In September 2023, on the sidelines of the G20 Summit in New Delhi, Narendra Modi and Giorgia Meloni were among the eight signatories to a memorandum announcing the India-Middle East-Europe Economic Corridor (IMEC), a multimodal sea-rail-energy route linking Indian ports to Europe through West Asia, including Israel. The conversation that began there continued for nearly three years. On 20 May 2026, Modi arrived in Rome as the final leg of a five-nation tour that took him through the UAE, the Netherlands, Sweden and Norway. In Italy, it produced the most consequential bilateral output IMEC has seen. India and Italy elevated bilateral ties to a Special Strategic Partnership, signed a Memorandum of Understanding on maritime transport and ports with a dedicated joint working group, and committed to convene the first IMEC ministerial later this year.

The Rome handshake matters because it lands at a moment when global trade architecture has begun to look fragile. UNCTAD's Review of Maritime Transport 2024 documented Suez Canal tonnage cut by roughly 70 per cent and Cape of Good Hope arrivals surging 89 per cent during the Houthi disruption of the Red Sea. The IMF's May 2025 Regional Economic Outlook for the Middle East and Central Asia flagged declining Suez Canal receipts as a sustained fiscal pressure on Egypt and a regional spillover beyond it. That shock has since compounded with renewed pressure on the Strait of Hormuz, producing what the IEA's Oil Security and Emergency Response analysis identifies as the simultaneous exposure of both Bab el-Mandeb and Hormuz to state and non-state interdiction. Two of the world's most critical maritime chokepoints can now be contested at the same time.

IMEC is best read as one limb of a wider Indian strategy that already operates on two flanks. To the east, the Andaman and Nicobar Command and the Great Nicobar build-out, cleared through India's Ministry of Environment and conceived by NITI Aayog, give India standing leverage over the Strait of Malacca, the world's largest oil transit chokepoint, through which roughly 48 per cent of oil import volumes went to China in the first half of 2025 according to the US Energy Information Administration. To the west, Operation Sankalp, detailed in Indian Navy and Ministry of Defence briefings since early 2024, has turned the Indian Navy into the de facto escort and maritime domain awareness provider through Hormuz and Bab el-Mandeb. IMEC and the International North-South Transport Corridor are the structural extensions of that same approach, building redundancy against Suez, Bab el-Mandeb and Hormuz rather than chasing volume for its own sake.
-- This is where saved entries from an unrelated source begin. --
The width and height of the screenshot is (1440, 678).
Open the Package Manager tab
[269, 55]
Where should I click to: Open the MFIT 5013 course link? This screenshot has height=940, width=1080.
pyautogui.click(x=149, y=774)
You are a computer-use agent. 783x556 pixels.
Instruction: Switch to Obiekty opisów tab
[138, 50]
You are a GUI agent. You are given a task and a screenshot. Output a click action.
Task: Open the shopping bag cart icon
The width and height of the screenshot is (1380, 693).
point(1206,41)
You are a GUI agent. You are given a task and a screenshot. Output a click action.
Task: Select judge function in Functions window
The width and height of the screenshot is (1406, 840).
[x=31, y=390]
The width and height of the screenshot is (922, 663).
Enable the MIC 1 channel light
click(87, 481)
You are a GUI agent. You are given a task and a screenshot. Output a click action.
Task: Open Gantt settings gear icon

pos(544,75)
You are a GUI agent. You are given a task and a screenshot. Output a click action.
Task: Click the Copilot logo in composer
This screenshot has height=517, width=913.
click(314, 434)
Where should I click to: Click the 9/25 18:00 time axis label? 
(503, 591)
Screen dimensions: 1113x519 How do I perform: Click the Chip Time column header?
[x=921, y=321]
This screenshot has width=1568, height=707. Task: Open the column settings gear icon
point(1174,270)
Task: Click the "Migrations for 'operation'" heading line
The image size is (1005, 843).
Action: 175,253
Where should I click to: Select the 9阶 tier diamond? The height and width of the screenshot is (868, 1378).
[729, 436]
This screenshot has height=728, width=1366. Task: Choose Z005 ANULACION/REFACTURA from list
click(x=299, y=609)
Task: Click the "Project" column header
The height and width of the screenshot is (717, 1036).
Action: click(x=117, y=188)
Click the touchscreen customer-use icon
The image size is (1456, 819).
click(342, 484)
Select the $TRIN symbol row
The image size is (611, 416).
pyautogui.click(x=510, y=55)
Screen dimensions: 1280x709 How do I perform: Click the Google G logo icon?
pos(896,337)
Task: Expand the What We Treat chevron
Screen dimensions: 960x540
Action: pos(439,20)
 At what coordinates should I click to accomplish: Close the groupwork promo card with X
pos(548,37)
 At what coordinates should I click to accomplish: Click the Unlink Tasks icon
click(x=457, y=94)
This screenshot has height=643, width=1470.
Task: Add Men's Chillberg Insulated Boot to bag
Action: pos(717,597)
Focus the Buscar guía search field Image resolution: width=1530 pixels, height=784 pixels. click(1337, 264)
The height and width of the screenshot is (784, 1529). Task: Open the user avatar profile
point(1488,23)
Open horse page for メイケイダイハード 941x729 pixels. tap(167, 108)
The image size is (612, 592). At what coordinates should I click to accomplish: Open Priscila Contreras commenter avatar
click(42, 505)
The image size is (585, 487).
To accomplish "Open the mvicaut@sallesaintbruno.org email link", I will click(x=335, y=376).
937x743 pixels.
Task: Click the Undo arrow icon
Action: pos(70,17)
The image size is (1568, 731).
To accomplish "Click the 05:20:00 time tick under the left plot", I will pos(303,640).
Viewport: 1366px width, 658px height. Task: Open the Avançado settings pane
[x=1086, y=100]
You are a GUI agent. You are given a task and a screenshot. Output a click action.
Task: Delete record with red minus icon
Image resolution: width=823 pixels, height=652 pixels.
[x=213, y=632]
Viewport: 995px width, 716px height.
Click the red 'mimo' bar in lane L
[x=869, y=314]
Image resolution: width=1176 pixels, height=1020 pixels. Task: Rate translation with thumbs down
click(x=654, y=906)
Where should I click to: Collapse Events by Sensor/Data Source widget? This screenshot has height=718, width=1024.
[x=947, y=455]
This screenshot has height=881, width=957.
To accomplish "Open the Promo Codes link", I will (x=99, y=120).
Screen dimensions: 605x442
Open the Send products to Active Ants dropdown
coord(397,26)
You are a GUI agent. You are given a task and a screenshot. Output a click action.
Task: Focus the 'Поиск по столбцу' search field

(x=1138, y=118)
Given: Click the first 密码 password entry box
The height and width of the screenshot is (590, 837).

Rome is where the western limb began acquiring institutional form.

Three implications follow for global supply chains. The first is redundancy. The World Bank's Logistics Performance Index 2023 ranks the Suez-Red Sea route among the most concentrated single-corridor dependencies in the global trading system. A working IMEC offers the first credible structural alternative for Asia-Europe trade outside the Cape rerouting option. The second is critical minerals and clean energy. The IEA's Global Critical Minerals Outlook 2024 flagged concentration risk in processing and refining within a single jurisdiction, with China projected to hold close to half of global refining market value by 2030. IMEC is the first transcontinental framework to fuse extraction, processing and demand inside a value-aligned bloc, with green hydrogen, submarine data cables and electricity interconnectors carried alongside container freight. The third is terminus diversification. The Italian leg, with Trieste, Genoa and Taranto, offers alternative Mediterranean entry points beyond Haifa, reducing exposure to Chinese-operated terminals further east and giving the corridor a quieter, more resilient northern face.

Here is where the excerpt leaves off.